The Simple SEO Slideshow plugin for WordPress (versions up to 1.2.8) is vulnerable to Stored Cross-Site Scripting via shortcode attributes such as 'sctitle'. Authenticated attackers with Contributor-level permissions can inject malicious scripts into these attributes, which are then rendered on the page without proper sanitization and subsequently executed by the plugin's JavaScript logic.

Vulnerable Code

/* js/simpleslideshow.js lines 35-36 (v1.2.6) */
imgtitle[index][0] = jQuery('img',this).eq(0).attr('title');
imgsubtitle[index][0] = jQuery('.slidedescr',this).html();

---

/* js/simpleslideshow.js line 83 (v1.2.6) */
// The plugin extracts content from the DOM and re-inserts it using .html(), triggering execution
jQuery('.slidedescr',newthis).html(imgsubtitle[index][newci]);

Security Fix

diff -ru /home/deploy/wp-safety.org/data/plugin-versions/simple-seo-slideshow/1.2.6/readme.txt /home/deploy/wp-safety.org/data/plugin-versions/simple-seo-slideshow/1.2.9/readme.txt
--- /home/deploy/wp-safety.org/data/plugin-versions/simple-seo-slideshow/1.2.6/readme.txt	2013-08-03 22:47:56.000000000 +0000
+++ /home/deploy/wp-safety.org/data/plugin-versions/simple-seo-slideshow/1.2.9/readme.txt	2026-05-28 01:16:58.000000000 +0000
@@ -1,18 +1,18 @@
-=== Plugin Name ===
+=== Plugin Name ===
 Contributors: spyrosvl
 Donate link: https://www.paypal.com/cgi-bin/webscr?cmd=_s-xclick&hosted_button_id=9QBE26DTURXJQ
 Tags: slideshow widget, page slideshow widget, post slideshow widget
-Requires at least: 3.2
-Tested up to: 3.5.2
-Stable tag: 1.2.6
+Requires at least: 5.4
+Tested up to: 7.0
+Stable tag: 1.2.9
 License: GPLv2 or later
 License URI: http://www.gnu.org/licenses/gpl-2.0.html
 
 == Upgrade Notice ==
 
+= 1.2.9 =
+
+* Resolved security issue (CVE-2026-8900)
+* Added auto calculation of slider height
+
 = 1.2.6 =
 
 * New navigation buttons

Exploit Outline

1. Log in to the WordPress dashboard as an authenticated user with at least Contributor-level permissions. 2. Create a new post or edit an existing one using the Post Editor. 3. Insert the [simpleslideshow] shortcode with a malicious payload inside one of its attributes, for example: [simpleslideshow sctitle='<script>alert(document.domain)</script>']. 4. Save the post.

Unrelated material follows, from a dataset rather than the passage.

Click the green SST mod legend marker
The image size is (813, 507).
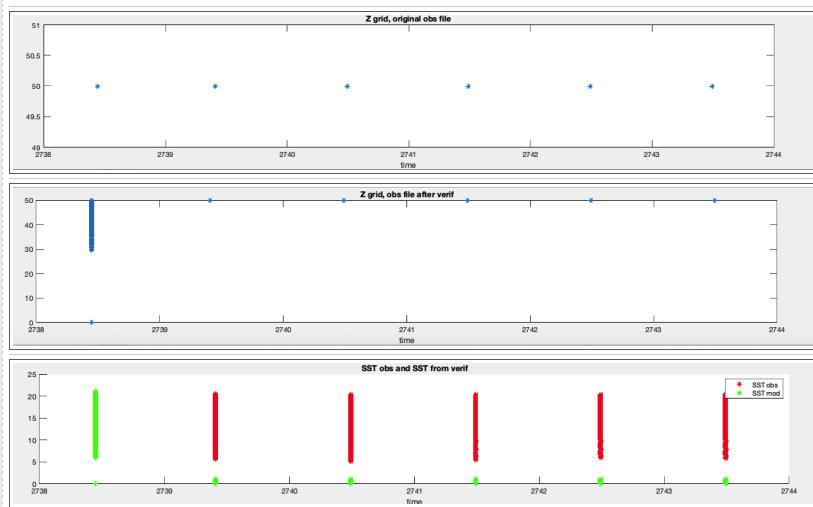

Since WordPress does not filter attributes inside shortcode strings on post save, the payload is persisted in the database. 5. View the post on the frontend. The plugin's PHP handler renders the shortcode attribute directly into the HTML source. 6. The plugin's JavaScript (js/simpleslideshow.js) reads the content of the affected element and re-injects it into the DOM using the jQuery .html() method, which triggers the execution of the stored script.